Houston Methodist. Leading Medicine

Foot News

On Target with Steroid Medication--A Heel of a Deal

The most common cause of heel pain is proximal plantar fasciitis (PPF). PPF involves inflammation in the tissues where the arch connects to the heel bone. Up to 10% of runners have it at some point in their running careers. The pain usually gets better with rest, anti-inflammatory drugs, and ice treatments. When it doesn't, doctors may inject steroid medication into the sore spot under the heel.

These injections are not simple to do because it isn't always easy to feel exactly where to put the injection. This may mean the doctor has to do the injection more than once to get the medicine into the sore spot. Steroid medicine tends to make connective tissue become soft. In the heel, repeated injections can actually cause the tissue to tear. Injections may even hurt the fat pad that sits just under the heel. That's why it is especially important for the medicine to hit the sore spot.

For this study, doctors examined 14 patients with PPF. Their pain and swelling levels were measured before they got a steroid injection. Ultrasound images were used to guide the point of the needle into the heel. The patients' pain and swelling levels were then tested again two weeks later and at three months.

The results show that ultrasound can help the doctor guide the needle into the correct spot on the heel. Every one of the patients in the study had significantly less swelling and pain when they came back in for a recheck. None of them showed any signs of damage to the heel pad.

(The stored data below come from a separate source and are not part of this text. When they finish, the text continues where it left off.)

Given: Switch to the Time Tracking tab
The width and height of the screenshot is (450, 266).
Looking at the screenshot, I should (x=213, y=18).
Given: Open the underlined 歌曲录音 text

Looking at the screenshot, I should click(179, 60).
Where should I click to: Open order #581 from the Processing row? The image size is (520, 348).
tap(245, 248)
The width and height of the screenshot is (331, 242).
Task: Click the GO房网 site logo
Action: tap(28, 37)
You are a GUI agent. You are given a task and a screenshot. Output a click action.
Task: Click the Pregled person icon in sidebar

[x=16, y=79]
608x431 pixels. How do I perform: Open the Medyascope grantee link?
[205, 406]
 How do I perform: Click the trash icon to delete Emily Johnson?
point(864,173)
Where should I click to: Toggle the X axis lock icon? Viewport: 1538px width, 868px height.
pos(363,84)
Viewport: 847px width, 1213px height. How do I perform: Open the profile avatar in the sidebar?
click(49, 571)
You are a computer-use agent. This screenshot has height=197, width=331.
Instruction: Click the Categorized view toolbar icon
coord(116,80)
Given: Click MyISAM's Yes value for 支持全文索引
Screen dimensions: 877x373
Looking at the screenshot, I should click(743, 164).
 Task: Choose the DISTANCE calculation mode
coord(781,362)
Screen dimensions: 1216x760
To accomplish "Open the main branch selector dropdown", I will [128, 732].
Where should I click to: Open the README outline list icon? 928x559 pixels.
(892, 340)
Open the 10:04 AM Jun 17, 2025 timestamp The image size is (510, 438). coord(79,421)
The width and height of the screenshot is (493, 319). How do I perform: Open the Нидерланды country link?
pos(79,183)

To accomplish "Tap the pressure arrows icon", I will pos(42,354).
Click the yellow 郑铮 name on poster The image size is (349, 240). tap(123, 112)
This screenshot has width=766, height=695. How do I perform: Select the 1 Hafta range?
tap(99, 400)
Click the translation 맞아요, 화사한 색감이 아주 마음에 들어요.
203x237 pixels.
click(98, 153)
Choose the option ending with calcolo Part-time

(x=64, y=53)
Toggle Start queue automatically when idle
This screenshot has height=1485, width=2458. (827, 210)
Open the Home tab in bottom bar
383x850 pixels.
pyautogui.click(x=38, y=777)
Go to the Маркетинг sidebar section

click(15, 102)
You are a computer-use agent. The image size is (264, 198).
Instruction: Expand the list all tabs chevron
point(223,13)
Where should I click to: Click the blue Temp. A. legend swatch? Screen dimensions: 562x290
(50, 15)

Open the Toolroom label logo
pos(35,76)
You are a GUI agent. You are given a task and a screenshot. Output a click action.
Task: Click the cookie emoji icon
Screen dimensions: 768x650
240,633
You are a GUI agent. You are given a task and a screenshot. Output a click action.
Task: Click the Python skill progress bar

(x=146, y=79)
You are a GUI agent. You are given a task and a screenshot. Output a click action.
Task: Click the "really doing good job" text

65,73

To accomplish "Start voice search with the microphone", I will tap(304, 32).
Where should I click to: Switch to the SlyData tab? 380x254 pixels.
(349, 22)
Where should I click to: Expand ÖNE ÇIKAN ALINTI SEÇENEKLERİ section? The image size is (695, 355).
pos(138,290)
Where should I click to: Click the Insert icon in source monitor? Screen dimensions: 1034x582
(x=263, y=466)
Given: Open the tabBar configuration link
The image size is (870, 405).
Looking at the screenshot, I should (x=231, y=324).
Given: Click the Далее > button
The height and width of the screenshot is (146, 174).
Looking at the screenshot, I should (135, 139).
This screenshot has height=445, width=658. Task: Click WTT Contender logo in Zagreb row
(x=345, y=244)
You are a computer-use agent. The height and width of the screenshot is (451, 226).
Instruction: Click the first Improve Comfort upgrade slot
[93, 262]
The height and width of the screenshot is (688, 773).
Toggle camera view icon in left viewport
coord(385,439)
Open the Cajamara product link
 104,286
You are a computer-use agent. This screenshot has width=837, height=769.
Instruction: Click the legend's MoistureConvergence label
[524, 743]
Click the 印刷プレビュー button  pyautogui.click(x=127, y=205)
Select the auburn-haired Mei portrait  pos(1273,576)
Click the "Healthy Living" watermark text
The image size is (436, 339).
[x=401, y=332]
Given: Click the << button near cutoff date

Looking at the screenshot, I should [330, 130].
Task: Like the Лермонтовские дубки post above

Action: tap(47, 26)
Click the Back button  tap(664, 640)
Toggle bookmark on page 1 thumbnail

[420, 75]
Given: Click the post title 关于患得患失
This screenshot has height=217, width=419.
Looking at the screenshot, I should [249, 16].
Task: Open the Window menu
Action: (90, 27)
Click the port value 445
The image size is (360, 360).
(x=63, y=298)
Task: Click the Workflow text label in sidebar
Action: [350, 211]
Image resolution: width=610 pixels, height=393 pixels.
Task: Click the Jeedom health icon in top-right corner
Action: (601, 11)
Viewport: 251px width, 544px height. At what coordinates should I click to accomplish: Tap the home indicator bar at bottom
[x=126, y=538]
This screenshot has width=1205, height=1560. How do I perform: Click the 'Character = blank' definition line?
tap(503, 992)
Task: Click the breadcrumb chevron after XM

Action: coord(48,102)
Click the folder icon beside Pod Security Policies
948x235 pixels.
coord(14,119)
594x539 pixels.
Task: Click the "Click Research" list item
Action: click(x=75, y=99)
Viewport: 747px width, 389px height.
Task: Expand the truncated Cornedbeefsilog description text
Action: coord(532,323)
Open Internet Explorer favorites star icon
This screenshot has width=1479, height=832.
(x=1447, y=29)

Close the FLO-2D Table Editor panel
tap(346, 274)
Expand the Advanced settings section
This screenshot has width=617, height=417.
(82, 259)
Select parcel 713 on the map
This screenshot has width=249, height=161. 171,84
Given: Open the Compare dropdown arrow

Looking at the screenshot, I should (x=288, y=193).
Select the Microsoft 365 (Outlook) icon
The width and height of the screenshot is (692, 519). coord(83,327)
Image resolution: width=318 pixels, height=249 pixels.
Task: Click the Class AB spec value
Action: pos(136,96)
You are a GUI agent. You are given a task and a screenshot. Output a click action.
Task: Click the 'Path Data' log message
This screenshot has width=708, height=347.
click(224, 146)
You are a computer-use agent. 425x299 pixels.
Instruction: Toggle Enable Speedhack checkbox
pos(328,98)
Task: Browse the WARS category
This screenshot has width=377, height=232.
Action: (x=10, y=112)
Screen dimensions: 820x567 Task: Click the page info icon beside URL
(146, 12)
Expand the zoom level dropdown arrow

Ultrasounds are affordable, radiation-free, and easy to use. This study indicates that ultrasound technology helps doctors guide needle placement in patients with PPF. The study also indicated that ultrasound can effectively help track progress in patients with PPF.


Wen-Chung Tsai, et al. Treatment of Proximal Plantar Fasciitis With Ultrasound-Guided Steroid Injection. In Archives of Physical Medicine and Rehabilitation. October 2000. Vol. 81. No. 10. Pp. 1416-1421.

02/21/2001

*Disclaimer:* The information contained herein is compiled from a variety of sources. It may not be complete or timely. It does not cover all diseases, physical conditions, ailments or treatments. The information should NOT be used in place of visit with your healthcare provider, nor should you disregard the advice of your health care provider because of any information you read in this topic.